Today I read a Reddit thread where a beginner was stumbling over themself, apologizing for writing tests the "wrong way":

I'm now writing some unit tests ... I know that the correct way would be to write tests first and then the code, but unfortunately it had to be done this way.

This is depressing... what causes newbies to feel the need to ask for forgiveness when writing tests? You can tell the poster has either previously copped some snark or has seen someone else lectured online for not doing things the "correct way".

I feel that people can be very prescriptive about how you should test your code, which is puzzling to me. There are so many different use-cases for automated tests that there cannot be one right way to do it. When you're reading blogs and forums you get the impression that you must write "unit tests" (the right way!) and that you need to do test driven development, or else you're some kind of idiot slacker.

In this post I am going to focus on the quiet dominance of "unit tests" as the default way to test your code, and suggest some other testing styles that you can use.

You should write "unit tests"

People often say that you should write unit tests for your code. In brief, these tests check that some chunk of code returns a an specific output for a given input. For example:

# The function to be tested
def add(a: int, b: int):
    """Returns a added with b"""
    return a + b


# Some tests for `add`
def test_add__with_positive_numbers():
    assert add(1, 2) == 3


def test_add__with_zero():
    assert add(1, 0) == 1

# etc. etc. etc

This style of testing is great under the right circumstances, but these are not the only kind of test that you can, or should, write. Unfortunately the name "unit test" is used informally to refer to all automated testing of code. This misnomer leads beginners to believe that unit tests are the best, and maybe only, way to test.

Let's start with what unit tests are good for. They favour a "bottom-up" style of coding. They're the most effective when you have a lots of little chunks of code that you want to write, test independently, and then assemble into a bigger program.

This is a perfect fit when you're writing code to deterministically transform data from one form into another, like parts of an ETL pipeline or a compiler. These tests work best when you're writing pure functions, or code with limited side effects.
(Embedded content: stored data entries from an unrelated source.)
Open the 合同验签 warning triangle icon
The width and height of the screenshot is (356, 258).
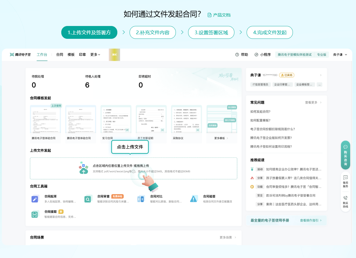[x=194, y=199]
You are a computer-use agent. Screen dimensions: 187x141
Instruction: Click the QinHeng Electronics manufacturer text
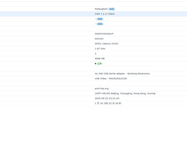click(x=138, y=74)
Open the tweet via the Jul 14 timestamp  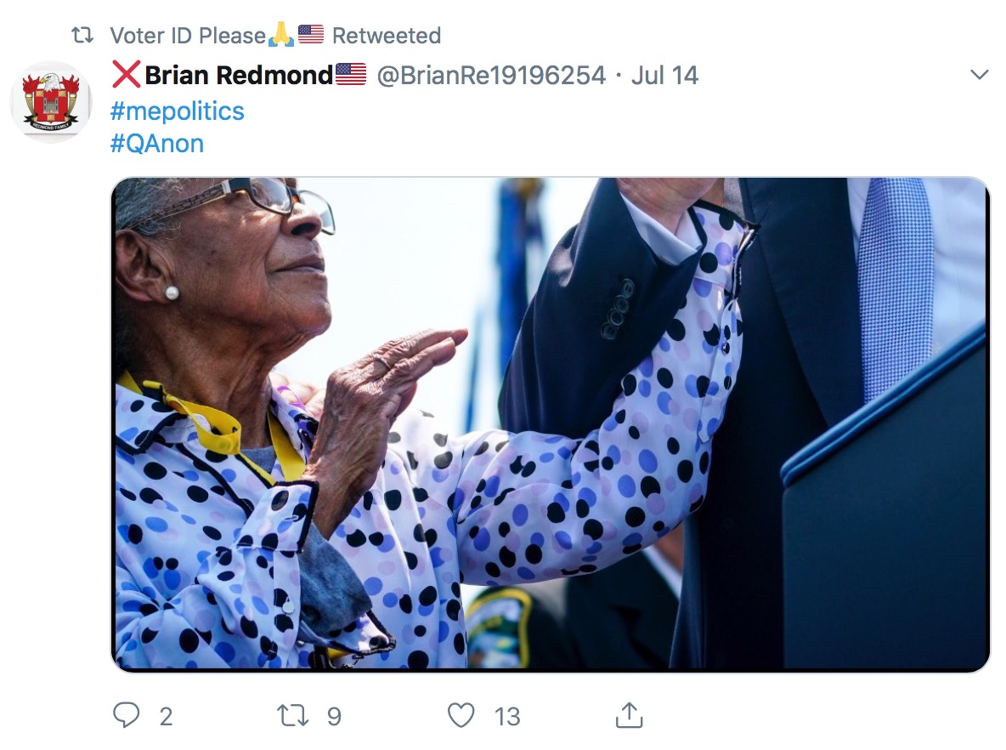pyautogui.click(x=664, y=76)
When unit tests don't make sense

The main problem with unit tests is that you can't always break your code up into pretty little pure functions.
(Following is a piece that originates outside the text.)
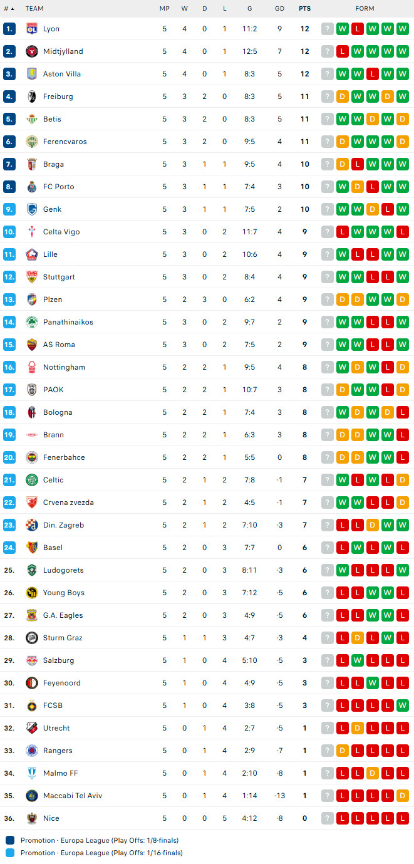The width and height of the screenshot is (414, 864).
Task: Click the Rangers club logo
Action: pyautogui.click(x=31, y=751)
When you start working on an existing legacy codebase there's no guarantee that the code is well-structured enough to allow for unit tests. Most commercial code that you'll encounter is legacy code, and a lot of legacy code is untested. I've encountered a fair few 2000+ line classes where reasoning about the effect of any one function is basically impossible because of all the shared state. You can't test a function if you don't know what it's supposed to do. These codebases cannot be rigourly unit tested straight away and need to be gently massaged into a better shape over time, which is a whole other can of worms.
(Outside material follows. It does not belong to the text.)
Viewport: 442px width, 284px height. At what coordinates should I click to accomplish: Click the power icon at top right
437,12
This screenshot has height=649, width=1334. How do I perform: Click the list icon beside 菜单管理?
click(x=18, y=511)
Another, very common, case where unit tests don't make much sense is when a lot of the heavy lifting is being done by a framework. This happens to me all the time when I'm writing web apps with the Django framework. In Django's REST Framework, we use a "serializer" class to validate Python objects and translate them into a JSON string. For example:

from django.db import models
from rest_framework import serializers
from rest_framework.renderers import JSONRenderer

# Create a data model that represents a person
class Person(models.Model):
    name = models.CharField(max_length=64)
    email = models.EmailField()

# Create a serializer that can map a Person to a JSON string
class PersonSerializer(serializers.ModelSerializer):
    class Meta:
        model = Person
        fields = ["name", "email"]

# Example usage.
p = Person(name="Matt", email="[email protected]")
ps = PersonSerializer(p)
ps.is_valid() # True
JSONRenderer().render(ps.data)
# '{"name":"Matt","email":"[email protected]"}'

In this case, there's barely anything for you to actually test. Don't get me wrong, you could write unit tests for this code, but anything you write is just a re-hash of the definitions of the Person and PersonSerializer. All the interesting stuff is handled by the framework. Any "unit test" of this code is really just a test of the 3rd party code, which already has heaps of tests. In this case, writing unit tests is just adding extra boilerplate to your codebase, when the whole point of using a framework was to save you time.

So if "unit tests" don't always make sense, what else can you do? There are other styles of testing that you can use. I'll highlight my two favourites: smoke tests and integration tests.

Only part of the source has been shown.